Investigasitimes.com, Tuban – Ramai di sorot terkait aktivitas tambang ilegal di Kabupaten Tuban. Wakil Bupati Tuban, Joko Sarwono menyampaikan, dari 123 lokasi tambang yang diketahui, ada 33 usaha tambang yang diketahui belum punya izin namun sudah beroperasi. Sebagian besar tambang tanpa izin itu adalah tambang batu kapur atau batu kumbung.
Pernyataan ini disampaikan dalam Rapat Paripurna DPRD Tuban dengan agenda Penyampaian Jawaban Pemerintah atas Laporan Badan Anggaran dan Pandangan Umum Fraksi-fraksi terhadap Raperda Perubahan APBD 2025. Wakil Bupati Tuban Joko Sarwono, mengatakan bahwa saat ini baru ada 90 lokasi tambang di Tuban yang telah mengantongi Izin usaha pertambangan (IUP).
“Dari total 90 IUP, sebanyak 29 perusahaan telah memasuki tahap operasi produksi, sementara sisanya, 61 IUP, masih berada dalam tahap eksplorasi,” terangnya, Senin (4/8/2025).

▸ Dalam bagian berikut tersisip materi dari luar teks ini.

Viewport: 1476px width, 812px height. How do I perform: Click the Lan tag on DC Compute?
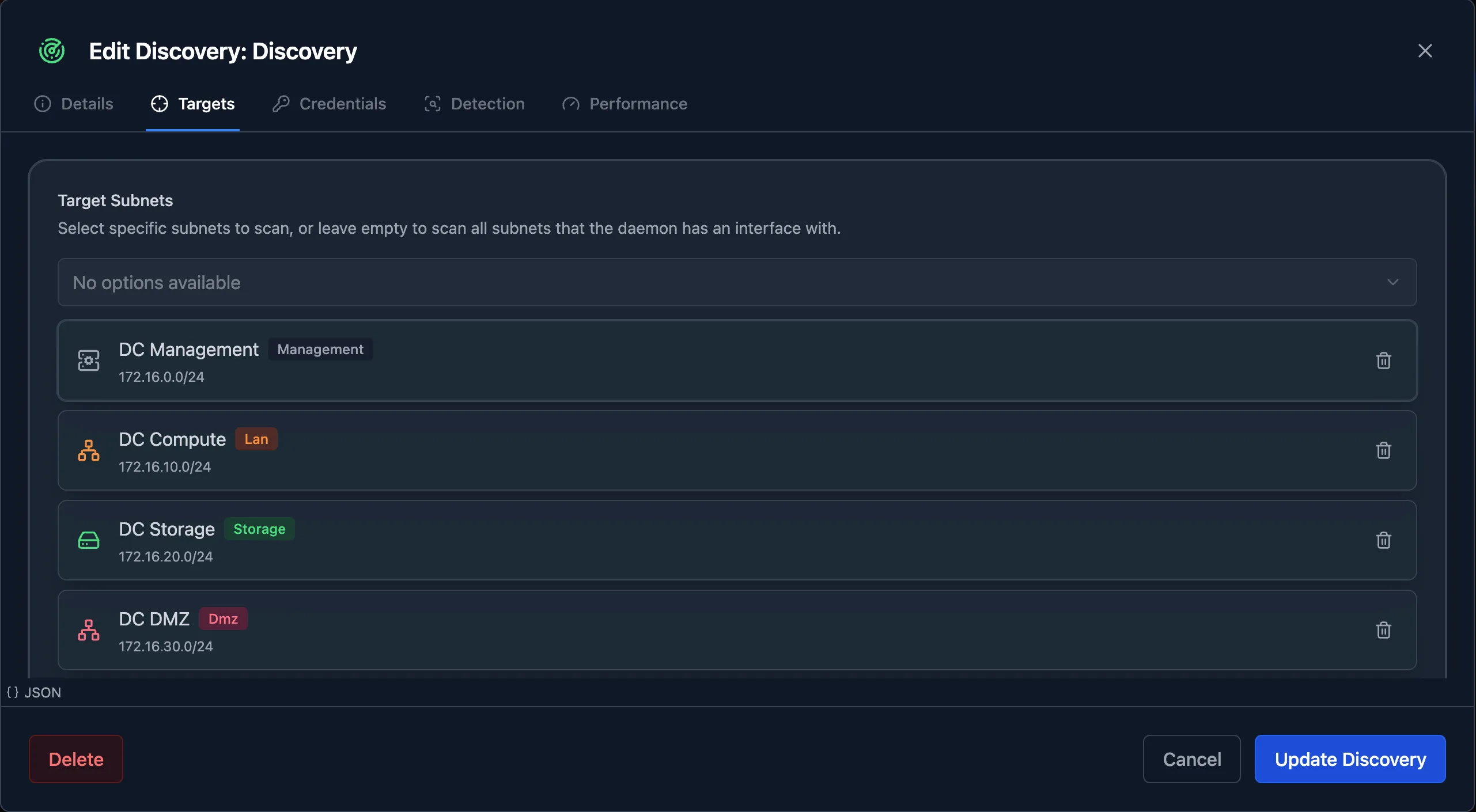[x=257, y=438]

Data yang dirilis Pemkab Tuban menyebutkan, 33 tamban tersebut tersebar di lima kecamatan, yakni Kecamatan Merakurak, Palang, Rengel, Soko dan Semanding. Diketahui, kecamatan-kecamatan tersebut selama ini menjadi pusat batu kumbung berasal.

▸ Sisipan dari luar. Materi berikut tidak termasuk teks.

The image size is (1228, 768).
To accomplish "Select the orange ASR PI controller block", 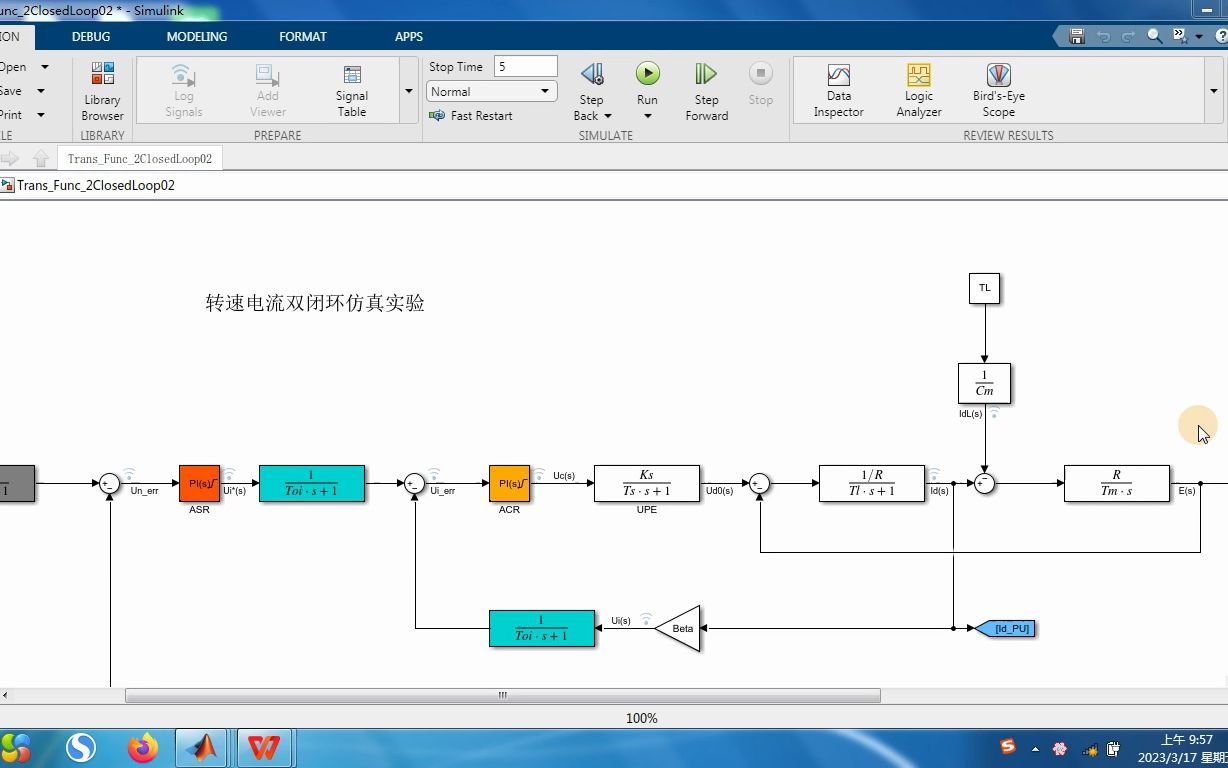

“Saat ini masih ada 33 titik lokasi tambang yang beroperasi tanpa izin,” ungkapnya.
Kemudian untuk kewenangan dalam penerbitan izin usaha pertambangan di Kabupaten Tuban tidak berada di tangan pemerintah kabupaten. Melainkan di pemerintah pusat yang didelegasikan kepada pemerintah provinsi.

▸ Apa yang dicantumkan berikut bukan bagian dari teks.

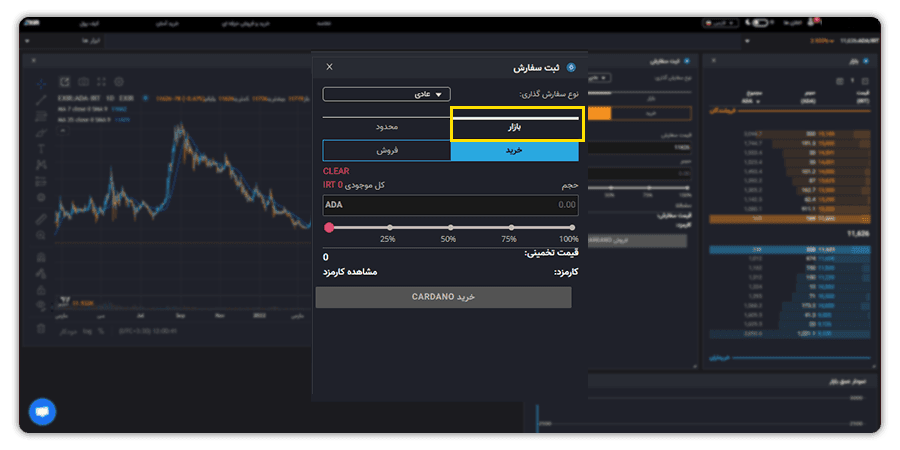
Task: Click the red CLEAR link
Action: pos(336,171)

Meski tidak memiliki wewenang langsung, Joko menyatakan bahwa Pemkab Tuban tetap melakukan berbagai upaya untuk menertibkan tambang ilegal. Bahkan ia tak segan menyerahkan penindakan kepada aparat penegak hukum bagi para pelaku tambang ilegal
“Bila tidak segera mengurus izin, tentunya menjadi kewenangan institusi terkait untuk menertibkan kegiatan tambang tersebut,” imbuhnya.
Sebelumnya, Fraksi Demokrat Amanat Pembangunan meminta data usaha pertambangan. Hal itu diutarakan saat rapat paripurna pandangan umum fraksi-fraksi terhadap Raperda P-APBD 2025 pada Sabtu (2/8/2025) lalu.
Dalam kesempatannya, Juru Bicara Fraksi Demokrat Amanat Pembangunan, Muhammad Ilmi Zada secara tegas meminta data jumlah tambang yang telah berizin, yang masih dalam proses perizinan, serta yang diduga ilegal.
“Jumlah yang sudah resmi ada berapa, jumlah dalam proses perizinan berapa, dan jumlah yang terindikasi ilegal berapa,” katanya.
Ilmi juga meminta penjelasan mengenai langkah konkret Pemkab Tuban dalam menertibkan aktivitas tambang ilegal yang meresahkan masyarakat dan berpotensi merusak lingkungan.
“Kami mohon penjelasan berikut fakta data dan fakta yang terkait,” tegasnya.